POLA JABAR - Susu sering disebut sebagai makanan sempurna karena kandungan kalsium, vitamin D, dan proteinnya. Namun, di balik manfaatnya, susu adalah media yang sangat disukai oleh bakteri berbahaya untuk berkembang biak. Tanpa penanganan yang tepat, segelas susu bisa menjadi sumber penyakit infeksi saluran pencernaan.

Melansir panduan dari Food and Drug Administration (FDA), menjaga keamanan susu dimulai dari cara kita memilih hingga cara menyimpannya di rumah. Inilah langkah-langkah krusial yang perlu Anda perhatikan.

Pentingnya Memilih Susu yang Terpasteurisasi FDA memberikan penekanan yang sangat tegas mengenai bahaya susu mentah (raw milk). Susu yang belum melewati proses pasteurisasi berisiko tinggi mengandung bakteri mematikan seperti Salmonella, E. coli, Listeria, hingga Campylobacter.

Pasteurisasi adalah proses pemanasan susu pada suhu tertentu dalam waktu singkat untuk membunuh bakteri patogen tanpa merusak nilai gizinya secara signifikan. FDA mengingatkan bahwa mengkonsumsi susu mentah tidak memberikan manfaat kesehatan lebih banyak daripada susu pasteurisasi, justru risikonya jauh lebih besar, terutama bagi anak-anak, ibu hamil, dan lansia.

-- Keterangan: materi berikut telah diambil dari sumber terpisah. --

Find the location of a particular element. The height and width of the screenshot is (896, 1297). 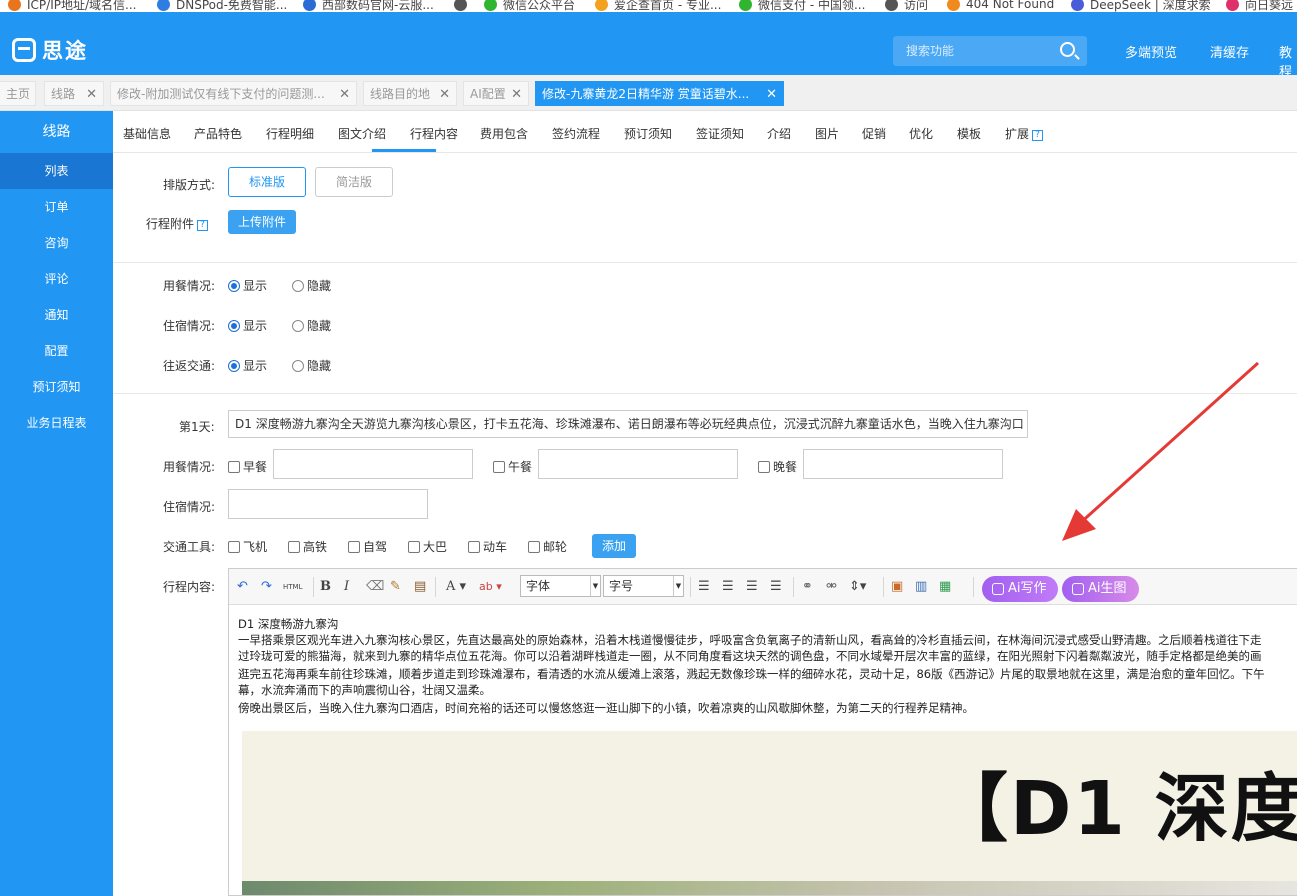

subtab-contract: 签约流程 is located at coordinates (576, 134). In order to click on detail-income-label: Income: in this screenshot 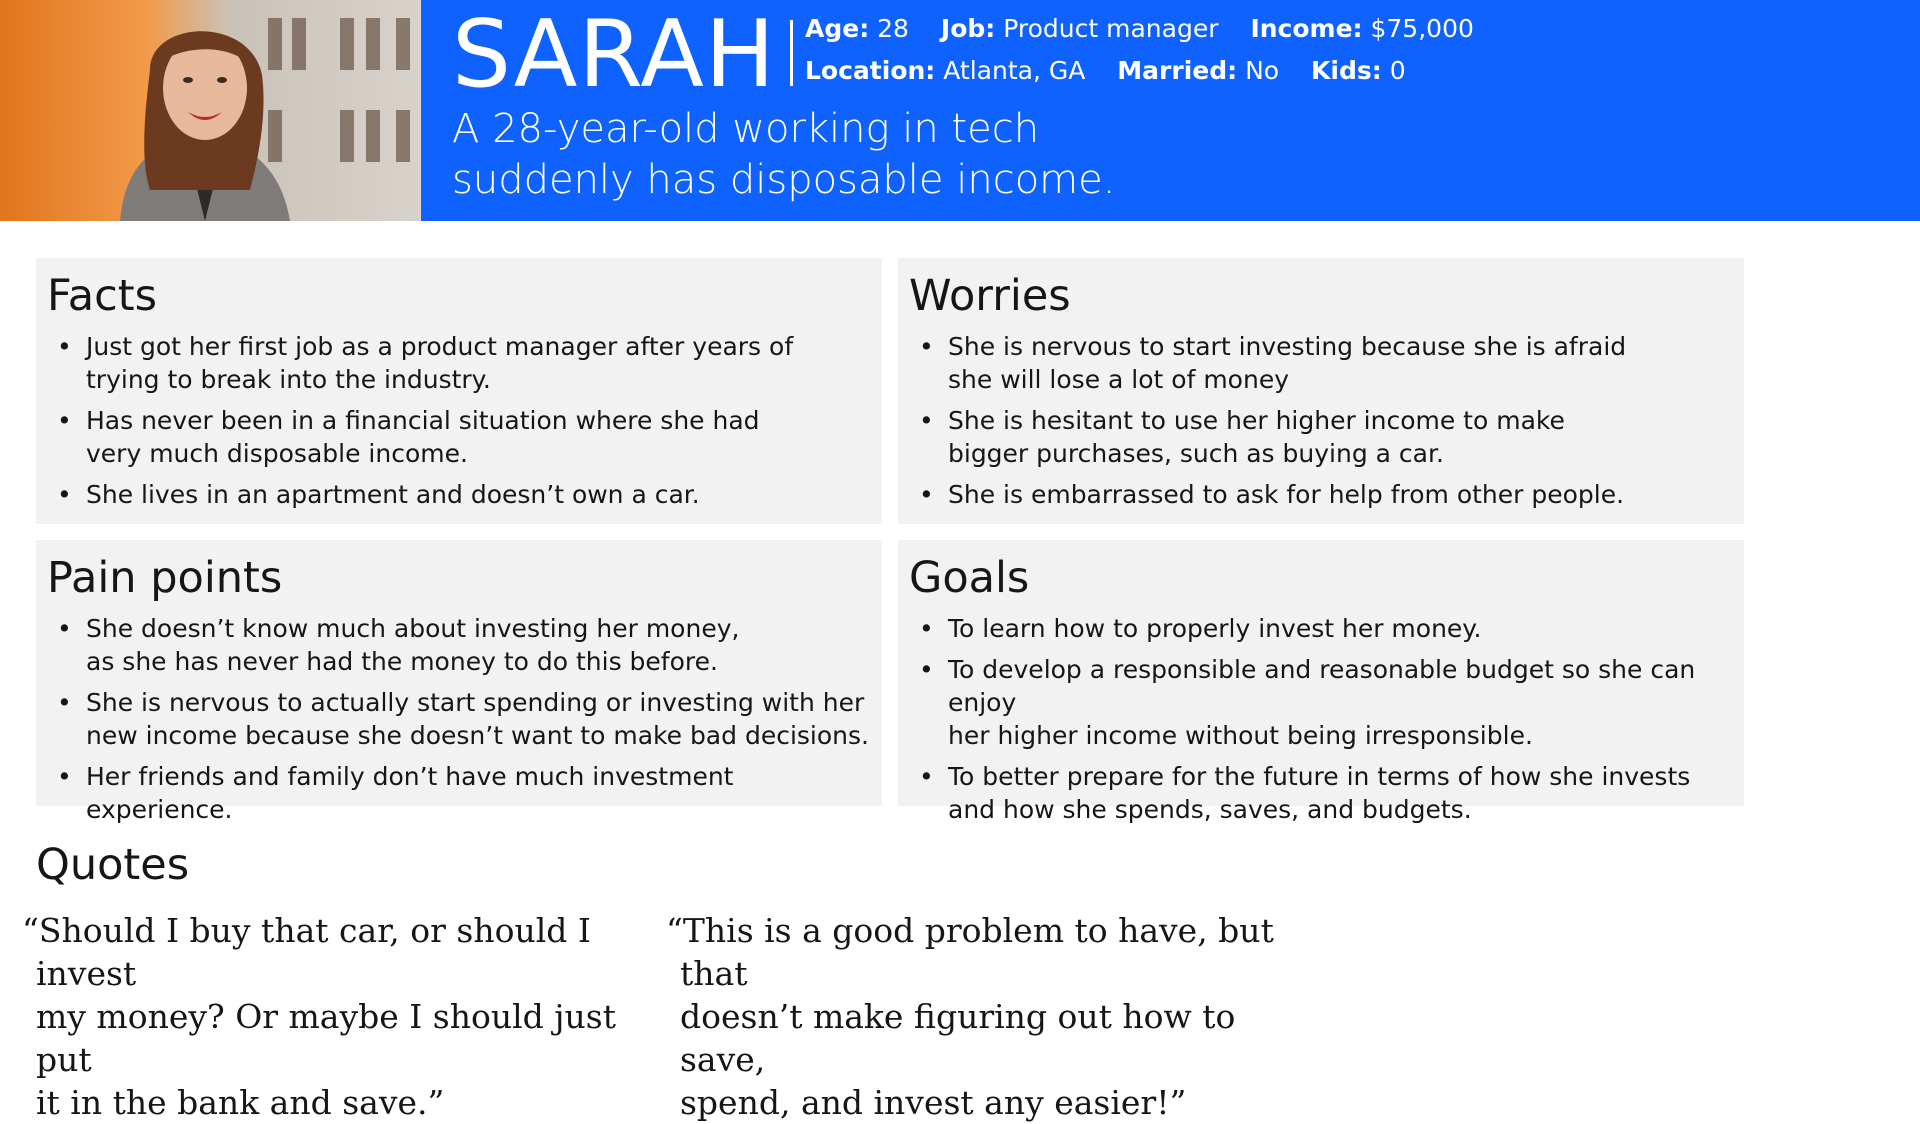, I will do `click(1306, 28)`.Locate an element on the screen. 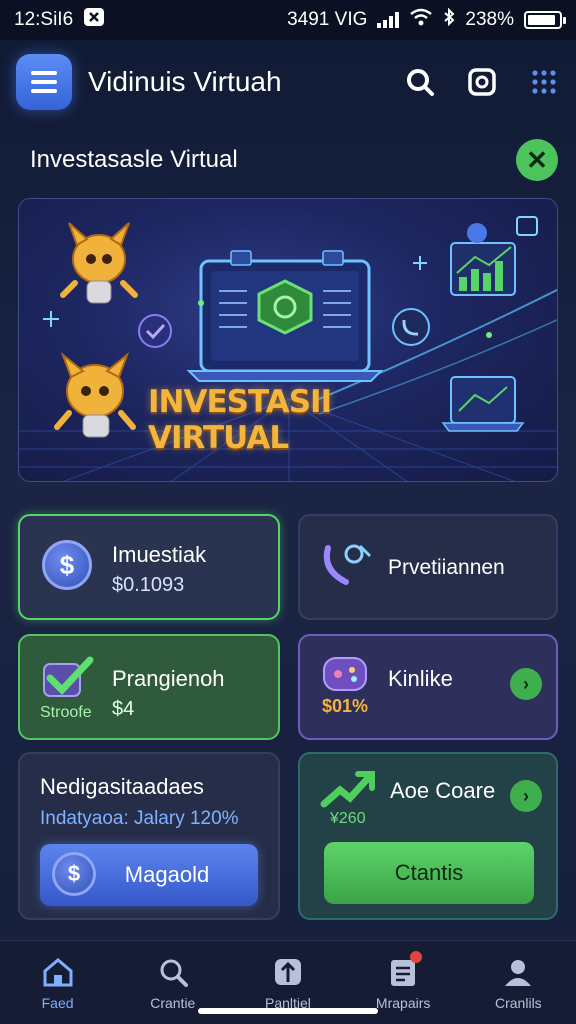 The width and height of the screenshot is (576, 1024). status-network: 3491 VIG is located at coordinates (328, 20). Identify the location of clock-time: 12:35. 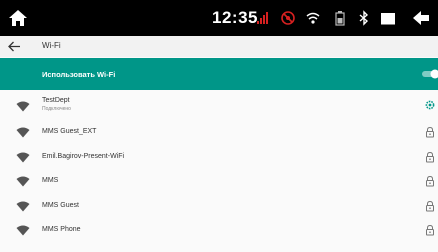
(235, 18).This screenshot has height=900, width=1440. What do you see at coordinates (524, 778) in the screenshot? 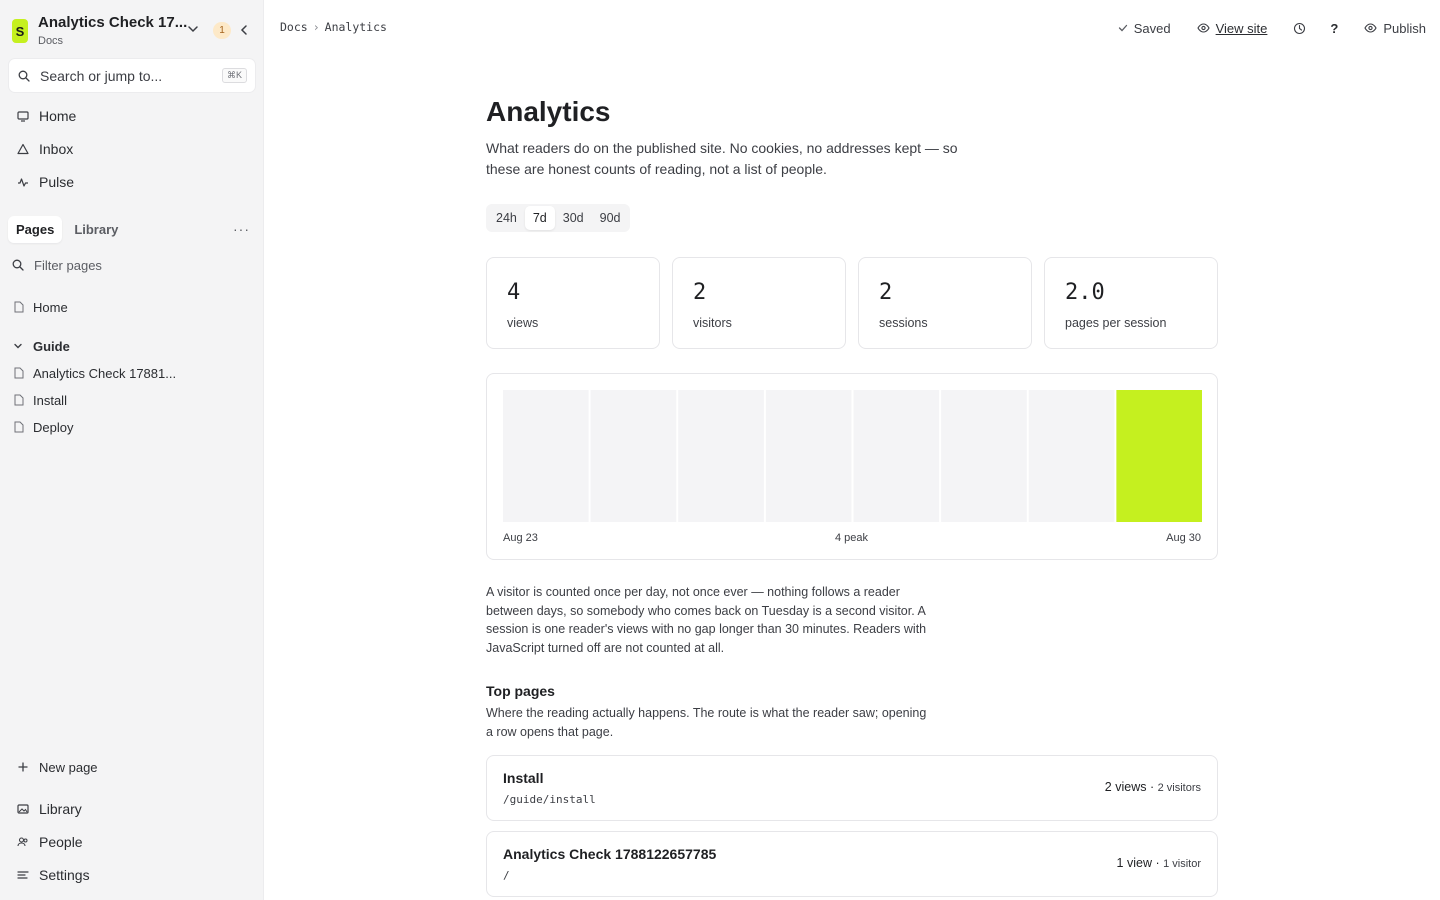
I see `row-title: Install` at bounding box center [524, 778].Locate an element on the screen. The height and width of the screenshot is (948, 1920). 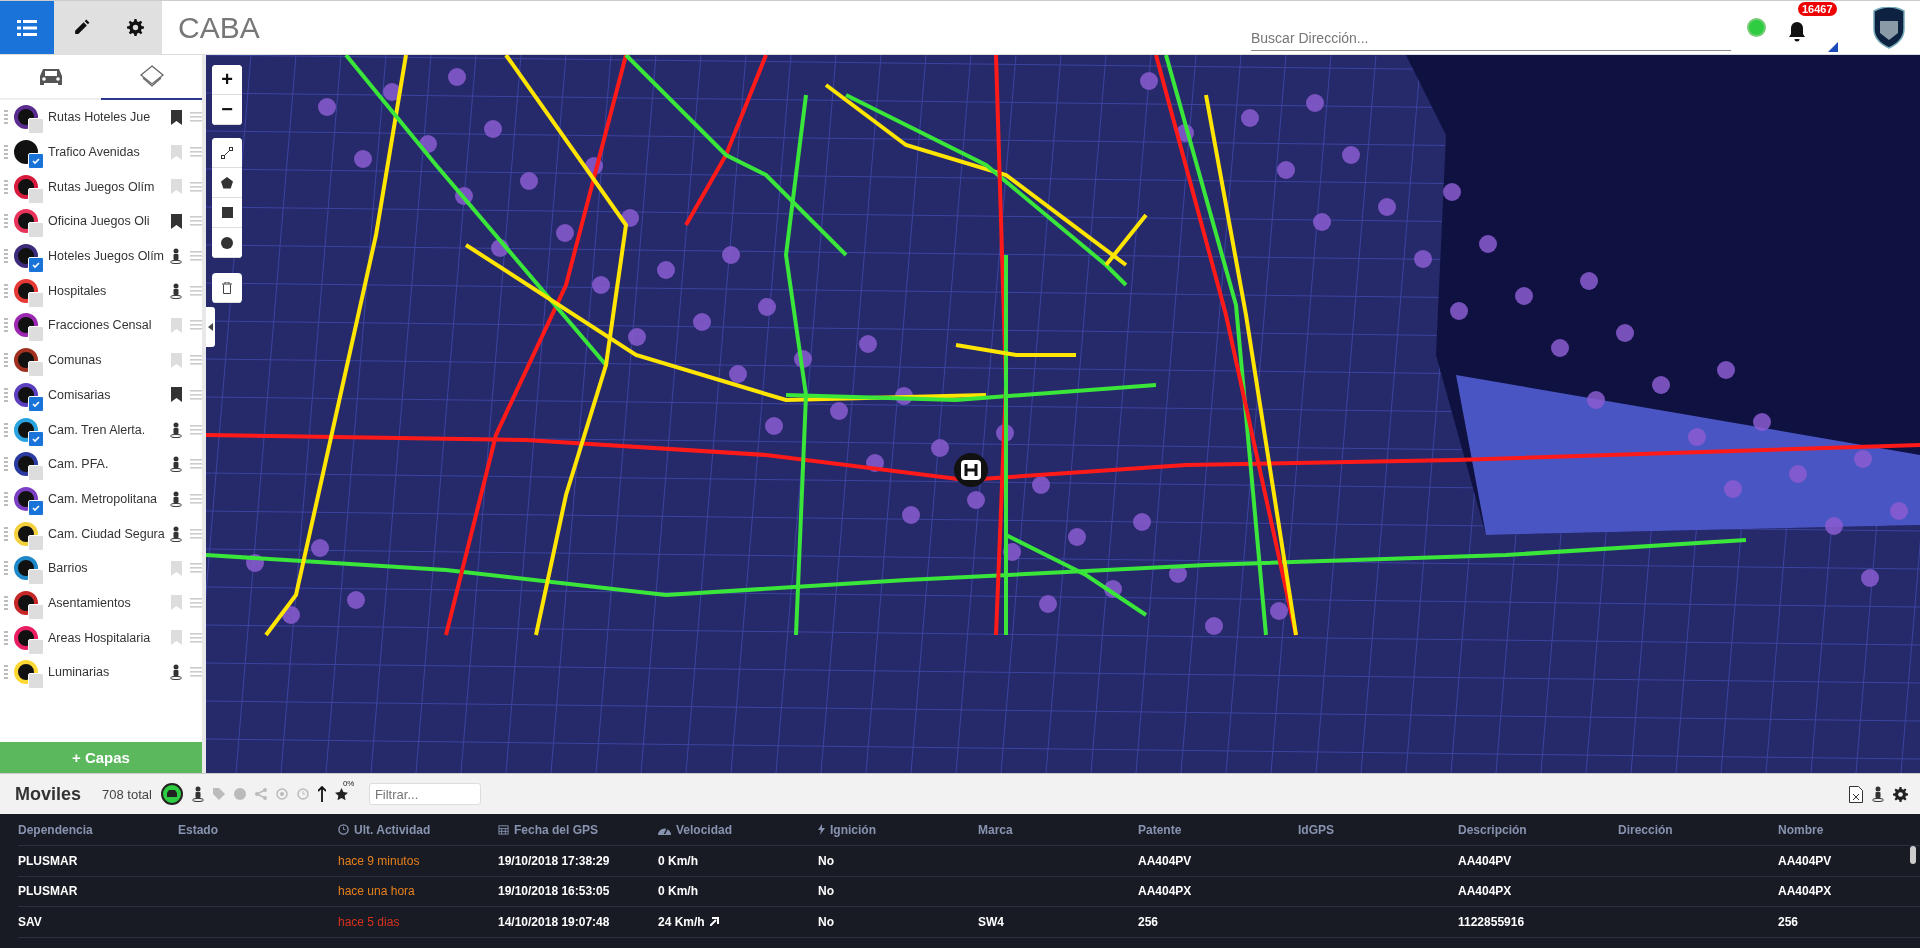
settings-button is located at coordinates (135, 28).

Rantai Dingin yang Tidak Boleh Putus Keamanan susu sangat bergantung pada suhu. FDA menyarankan agar susu selalu disimpan pada suhu di bawah 4,5 derajat Celsius (40°F). Jangan pernah membiarkan susu berada di suhu ruangan lebih dari dua jam. Jika suhu udara sedang panas (di atas 32 derajat Celsius), batas waktu tersebut berkurang menjadi hanya satu jam saja.

Tips penting bagi Anda saat berbelanja di supermarket: ambillah produk susu di urutan terakhir sebelum menuju kasir. Hal ini dilakukan untuk meminimalkan waktu susu berada di luar suhu pendingin selama Anda berkeliling toko.

Cermat Memeriksa Tanggal Kedaluwarsa Meskipun terdengar sepele, memeriksa label adalah kewajiban. FDA menekankan bahwa tanggal "Sell-By" atau "Use-By" bukan sekadar hiasan. Jika susu sudah melewati tanggal tersebut, kualitasnya tidak lagi terjamin meskipun aromanya tampak masih normal. Ingat, bakteri penyebab keracunan makanan seringkali tidak mengubah rasa, bau, atau warna makanan.

Hindari Kontaminasi Silang di Rumah Setelah kemasan dibuka, susu menjadi lebih rentan terhadap kontaminasi dari lingkungan sekitar. Pastikan untuk selalu menutup rapat kembali kemasan susu setelah digunakan. Jangan mengembalikan susu yang sudah dituang ke dalam gelas kembali ke dalam botol aslinya, karena bakteri dari mulut atau udara luar bisa merusak seluruh isi botol.

Cara Menangani Susu Bubuk dan UHT Untuk susu bubuk atau susu UHT (Ultra High Temperature), mereka memang memiliki masa simpan yang lebih lama di suhu ruang sebelum dibuka. Namun, FDA mengingatkan bahwa begitu kemasan dibuka, aturan "rantai dingin" kembali berlaku. Susu UHT yang sudah terbuka harus segera masuk ke kulkas dan dikonsumsi dalam jangka waktu yang disarankan pada kemasan.